[Aim] Reproduce all of the entries below word for word, line by line.

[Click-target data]

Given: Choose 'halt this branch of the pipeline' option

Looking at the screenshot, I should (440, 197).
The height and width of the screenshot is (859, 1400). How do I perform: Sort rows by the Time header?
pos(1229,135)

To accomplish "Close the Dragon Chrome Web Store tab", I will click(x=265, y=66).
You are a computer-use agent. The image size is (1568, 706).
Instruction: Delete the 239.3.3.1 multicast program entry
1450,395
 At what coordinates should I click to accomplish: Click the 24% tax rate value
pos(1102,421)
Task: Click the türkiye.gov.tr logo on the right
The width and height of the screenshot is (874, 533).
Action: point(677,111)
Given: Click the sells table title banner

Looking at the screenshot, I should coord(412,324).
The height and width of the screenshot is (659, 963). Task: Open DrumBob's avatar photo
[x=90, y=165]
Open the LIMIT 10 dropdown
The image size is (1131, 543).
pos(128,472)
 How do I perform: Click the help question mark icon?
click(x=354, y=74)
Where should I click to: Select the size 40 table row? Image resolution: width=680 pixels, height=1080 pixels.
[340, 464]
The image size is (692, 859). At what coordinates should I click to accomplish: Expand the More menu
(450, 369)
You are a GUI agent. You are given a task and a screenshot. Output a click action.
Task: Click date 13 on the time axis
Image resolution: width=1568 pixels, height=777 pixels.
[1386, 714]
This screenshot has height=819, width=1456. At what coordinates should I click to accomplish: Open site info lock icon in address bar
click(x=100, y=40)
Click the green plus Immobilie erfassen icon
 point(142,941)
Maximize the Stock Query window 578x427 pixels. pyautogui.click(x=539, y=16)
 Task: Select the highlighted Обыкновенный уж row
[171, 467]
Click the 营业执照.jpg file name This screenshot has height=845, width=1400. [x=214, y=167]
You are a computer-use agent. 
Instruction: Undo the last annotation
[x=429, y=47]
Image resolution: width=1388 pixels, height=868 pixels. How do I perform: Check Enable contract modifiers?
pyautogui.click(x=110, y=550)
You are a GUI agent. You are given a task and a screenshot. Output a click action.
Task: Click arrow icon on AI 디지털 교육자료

[Reply]
Given: Choose 'halt this branch of the pipeline' option

Looking at the screenshot, I should (440, 197).
The height and width of the screenshot is (859, 1400). How do I perform: Sort rows by the Time header?
pos(1229,135)

To accomplish "Close the Dragon Chrome Web Store tab", I will click(x=265, y=66).
You are a computer-use agent. The image size is (1568, 706).
Instruction: Delete the 239.3.3.1 multicast program entry
1450,395
 At what coordinates should I click to accomplish: Click the 24% tax rate value
pos(1102,421)
Task: Click the türkiye.gov.tr logo on the right
The width and height of the screenshot is (874, 533).
Action: point(677,111)
Given: Click the sells table title banner

Looking at the screenshot, I should coord(412,324).
The height and width of the screenshot is (659, 963). Task: Open DrumBob's avatar photo
[x=90, y=165]
Open the LIMIT 10 dropdown
The image size is (1131, 543).
pos(128,472)
 How do I perform: Click the help question mark icon?
click(x=354, y=74)
Where should I click to: Select the size 40 table row? Image resolution: width=680 pixels, height=1080 pixels.
[340, 464]
The image size is (692, 859). At what coordinates should I click to accomplish: Expand the More menu
(450, 369)
You are a GUI agent. You are given a task and a screenshot. Output a click action.
Task: Click date 13 on the time axis
Image resolution: width=1568 pixels, height=777 pixels.
[1386, 714]
This screenshot has height=819, width=1456. At what coordinates should I click to accomplish: Open site info lock icon in address bar
click(x=100, y=40)
Click the green plus Immobilie erfassen icon
 point(142,941)
Maximize the Stock Query window 578x427 pixels. pyautogui.click(x=539, y=16)
 Task: Select the highlighted Обыкновенный уж row
[171, 467]
Click the 营业执照.jpg file name This screenshot has height=845, width=1400. [x=214, y=167]
You are a computer-use agent. 
Instruction: Undo the last annotation
[x=429, y=47]
Image resolution: width=1388 pixels, height=868 pixels. How do I perform: Check Enable contract modifiers?
pyautogui.click(x=110, y=550)
You are a GUI agent. You are given a task and a screenshot. Output a click action.
Task: Click arrow icon on AI 디지털 교육자료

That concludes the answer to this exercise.